Last week, local authorities said they feared a high death toll after many hours of continuous shelling of the city. Deputy Mayor Sergiy Orlov told the BBC that a riverside district normally home to 130,000 people was “almost totally destroyed”. “We cannot count the number of victims there, but we believe that at least hundreds of people have died. We can’t go in to retrieve the bodies. (…) The Russian Army is working with all its weapons here: artillery, multiple rocket launch systems, planes, tactical rockets. They are trying to destroy the city.”

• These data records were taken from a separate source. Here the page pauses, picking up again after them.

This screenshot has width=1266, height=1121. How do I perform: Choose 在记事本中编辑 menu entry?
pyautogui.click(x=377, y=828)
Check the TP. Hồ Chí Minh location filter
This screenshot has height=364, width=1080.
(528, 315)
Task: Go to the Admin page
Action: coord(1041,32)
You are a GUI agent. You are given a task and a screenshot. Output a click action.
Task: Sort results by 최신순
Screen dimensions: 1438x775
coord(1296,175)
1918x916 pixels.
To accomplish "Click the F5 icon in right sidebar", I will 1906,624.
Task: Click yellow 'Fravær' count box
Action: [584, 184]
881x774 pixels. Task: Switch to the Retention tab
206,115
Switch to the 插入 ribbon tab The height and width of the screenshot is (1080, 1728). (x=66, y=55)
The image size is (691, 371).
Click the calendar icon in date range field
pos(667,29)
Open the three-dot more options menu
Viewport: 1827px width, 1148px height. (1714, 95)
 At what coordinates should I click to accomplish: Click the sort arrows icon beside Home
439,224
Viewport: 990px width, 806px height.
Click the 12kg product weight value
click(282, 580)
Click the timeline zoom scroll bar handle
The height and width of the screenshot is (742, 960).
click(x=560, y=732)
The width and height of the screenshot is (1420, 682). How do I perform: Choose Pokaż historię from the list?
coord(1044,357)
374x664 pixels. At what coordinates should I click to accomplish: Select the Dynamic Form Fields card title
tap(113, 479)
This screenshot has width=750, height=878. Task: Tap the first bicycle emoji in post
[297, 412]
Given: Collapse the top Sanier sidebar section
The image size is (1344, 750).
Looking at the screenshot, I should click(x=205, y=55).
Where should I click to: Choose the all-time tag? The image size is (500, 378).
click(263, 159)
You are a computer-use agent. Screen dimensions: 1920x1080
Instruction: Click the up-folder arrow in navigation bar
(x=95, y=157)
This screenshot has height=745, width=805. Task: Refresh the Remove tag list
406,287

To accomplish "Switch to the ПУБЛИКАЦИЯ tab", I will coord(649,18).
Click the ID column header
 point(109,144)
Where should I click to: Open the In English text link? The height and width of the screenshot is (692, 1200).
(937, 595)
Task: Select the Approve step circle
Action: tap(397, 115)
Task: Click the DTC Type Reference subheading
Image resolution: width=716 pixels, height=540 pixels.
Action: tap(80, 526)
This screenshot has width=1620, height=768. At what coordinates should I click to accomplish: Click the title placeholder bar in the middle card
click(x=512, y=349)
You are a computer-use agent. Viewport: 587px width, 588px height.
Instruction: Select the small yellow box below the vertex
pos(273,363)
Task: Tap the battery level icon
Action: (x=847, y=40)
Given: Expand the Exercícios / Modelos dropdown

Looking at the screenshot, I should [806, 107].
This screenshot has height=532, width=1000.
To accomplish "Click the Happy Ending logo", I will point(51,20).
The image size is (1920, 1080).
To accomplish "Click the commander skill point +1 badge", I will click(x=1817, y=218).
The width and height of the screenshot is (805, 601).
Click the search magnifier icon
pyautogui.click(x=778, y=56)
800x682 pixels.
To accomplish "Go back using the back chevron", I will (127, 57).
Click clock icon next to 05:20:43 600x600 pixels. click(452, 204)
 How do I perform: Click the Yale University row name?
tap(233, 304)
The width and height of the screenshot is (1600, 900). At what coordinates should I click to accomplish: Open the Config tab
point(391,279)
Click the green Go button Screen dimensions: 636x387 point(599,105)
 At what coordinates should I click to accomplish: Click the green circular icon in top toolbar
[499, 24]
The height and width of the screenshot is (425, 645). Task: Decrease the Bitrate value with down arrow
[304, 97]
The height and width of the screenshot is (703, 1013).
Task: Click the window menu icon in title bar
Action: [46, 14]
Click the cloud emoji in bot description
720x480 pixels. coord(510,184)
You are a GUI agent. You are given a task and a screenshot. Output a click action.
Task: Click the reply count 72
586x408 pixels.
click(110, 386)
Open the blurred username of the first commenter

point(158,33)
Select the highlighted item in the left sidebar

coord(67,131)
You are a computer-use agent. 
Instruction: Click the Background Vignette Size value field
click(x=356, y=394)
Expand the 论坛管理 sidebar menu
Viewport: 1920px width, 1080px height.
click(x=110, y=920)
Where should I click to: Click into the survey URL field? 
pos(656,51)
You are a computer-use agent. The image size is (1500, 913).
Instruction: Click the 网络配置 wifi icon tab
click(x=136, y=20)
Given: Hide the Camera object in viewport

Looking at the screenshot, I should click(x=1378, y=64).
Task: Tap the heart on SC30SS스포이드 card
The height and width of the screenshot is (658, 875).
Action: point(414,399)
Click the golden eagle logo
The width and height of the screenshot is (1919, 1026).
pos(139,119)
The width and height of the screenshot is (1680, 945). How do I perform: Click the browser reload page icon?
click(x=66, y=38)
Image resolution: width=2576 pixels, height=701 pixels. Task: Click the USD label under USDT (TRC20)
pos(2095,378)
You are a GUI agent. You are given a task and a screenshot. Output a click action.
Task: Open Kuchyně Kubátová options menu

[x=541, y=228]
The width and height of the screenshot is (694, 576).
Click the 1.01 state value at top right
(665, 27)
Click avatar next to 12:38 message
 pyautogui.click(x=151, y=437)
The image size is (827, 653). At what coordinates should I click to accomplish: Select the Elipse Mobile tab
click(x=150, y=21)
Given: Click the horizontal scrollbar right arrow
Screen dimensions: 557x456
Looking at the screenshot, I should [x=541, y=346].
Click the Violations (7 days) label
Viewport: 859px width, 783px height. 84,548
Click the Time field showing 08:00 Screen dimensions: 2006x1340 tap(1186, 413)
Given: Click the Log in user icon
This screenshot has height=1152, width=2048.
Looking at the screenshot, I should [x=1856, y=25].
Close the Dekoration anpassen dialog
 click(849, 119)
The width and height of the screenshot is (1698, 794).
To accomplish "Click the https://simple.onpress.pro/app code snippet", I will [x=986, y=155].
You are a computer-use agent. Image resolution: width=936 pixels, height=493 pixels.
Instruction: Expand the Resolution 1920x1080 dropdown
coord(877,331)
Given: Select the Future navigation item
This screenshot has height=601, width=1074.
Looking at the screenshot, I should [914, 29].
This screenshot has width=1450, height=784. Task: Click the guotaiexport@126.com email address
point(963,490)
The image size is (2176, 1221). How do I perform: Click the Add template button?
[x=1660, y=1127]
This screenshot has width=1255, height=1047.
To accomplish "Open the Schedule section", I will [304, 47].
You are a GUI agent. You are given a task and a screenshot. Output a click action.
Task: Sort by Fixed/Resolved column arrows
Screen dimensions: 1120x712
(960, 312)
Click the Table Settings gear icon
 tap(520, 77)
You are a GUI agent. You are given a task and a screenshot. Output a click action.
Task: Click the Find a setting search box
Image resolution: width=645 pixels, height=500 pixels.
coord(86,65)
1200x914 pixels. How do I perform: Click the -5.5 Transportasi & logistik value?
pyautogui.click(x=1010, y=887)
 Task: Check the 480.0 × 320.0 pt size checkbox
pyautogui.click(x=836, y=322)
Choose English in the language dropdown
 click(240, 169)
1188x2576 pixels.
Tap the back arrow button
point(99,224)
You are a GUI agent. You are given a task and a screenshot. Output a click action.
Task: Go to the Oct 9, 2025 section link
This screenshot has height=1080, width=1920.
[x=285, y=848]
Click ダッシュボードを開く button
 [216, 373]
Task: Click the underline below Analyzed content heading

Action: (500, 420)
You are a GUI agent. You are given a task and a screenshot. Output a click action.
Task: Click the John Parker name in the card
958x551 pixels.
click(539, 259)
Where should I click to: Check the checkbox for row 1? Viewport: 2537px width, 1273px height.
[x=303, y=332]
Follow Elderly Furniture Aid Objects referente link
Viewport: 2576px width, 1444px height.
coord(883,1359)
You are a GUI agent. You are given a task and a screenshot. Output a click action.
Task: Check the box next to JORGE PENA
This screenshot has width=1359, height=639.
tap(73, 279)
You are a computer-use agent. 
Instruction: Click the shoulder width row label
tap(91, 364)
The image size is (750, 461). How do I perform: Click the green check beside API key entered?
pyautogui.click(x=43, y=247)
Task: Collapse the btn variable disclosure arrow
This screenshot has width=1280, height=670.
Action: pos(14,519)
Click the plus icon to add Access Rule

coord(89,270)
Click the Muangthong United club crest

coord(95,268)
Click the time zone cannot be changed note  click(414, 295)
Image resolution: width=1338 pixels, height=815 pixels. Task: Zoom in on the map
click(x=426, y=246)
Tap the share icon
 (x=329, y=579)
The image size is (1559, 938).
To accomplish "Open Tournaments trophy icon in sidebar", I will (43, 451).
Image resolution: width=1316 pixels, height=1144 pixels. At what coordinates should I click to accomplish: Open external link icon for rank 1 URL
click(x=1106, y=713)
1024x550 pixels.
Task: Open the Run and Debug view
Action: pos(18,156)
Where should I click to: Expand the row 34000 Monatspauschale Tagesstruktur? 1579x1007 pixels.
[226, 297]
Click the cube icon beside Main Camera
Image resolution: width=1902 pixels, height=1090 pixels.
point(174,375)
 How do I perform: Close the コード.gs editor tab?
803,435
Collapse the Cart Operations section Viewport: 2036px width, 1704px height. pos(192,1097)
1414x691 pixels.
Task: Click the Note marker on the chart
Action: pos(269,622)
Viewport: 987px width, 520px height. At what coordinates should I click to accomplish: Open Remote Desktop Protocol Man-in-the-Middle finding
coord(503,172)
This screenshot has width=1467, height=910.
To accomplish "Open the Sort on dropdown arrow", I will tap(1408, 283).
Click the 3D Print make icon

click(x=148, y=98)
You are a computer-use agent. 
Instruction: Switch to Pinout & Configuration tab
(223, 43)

According to Western analysts, Russian forces have continued their encirclement of Mariupol and increased their efforts to enter the city, as well as to consolidate ground control in the Donetsk region.
No humanitarian aid
Mudrenko accused Russia on Tuesday of holding civilians “hostage” and has said that “the critical situation” in Mariupol demands immediate action by world leaders and humanitarian and medical organizations.
Civilians, mostly women and children, “are not allowed out and humanitarian aid is not allowed in,” he told the UN Security Council, his voice trembling with emotion. “If they try to get out, the Russians open fire and kill them. They run out of food and water, and they die.”
Mudrenko has claimed that a six-year-old girl died in Mariupol on Monday, “alone in the last moments of her life as her mother was killed by Russian bombing.” The city’s mayor, Vadim Boychenko, said Tuesday that the girl’s name was Tanya, that she died of dehydration and that her body had been pulled from the rubble of a destroyed residential building. “Her mother was murdered,” he said. “We cannot imagine the suffering she had to endure. In the last minutes of her life she was alone, weak, scared and thirsty”. And he added: “This is just one of the many stories from Mariupol, which has been in lockdown for eight days.”
The latest data from the office of the United Nations High Commissioner for Human Rights brings the number of civilian victims in Ukraine to 1,335, including 474 deaths -29 of them minors- and 861 wounded since February 24, the day the invasion. However, the office believes that the actual figures are considerably higher.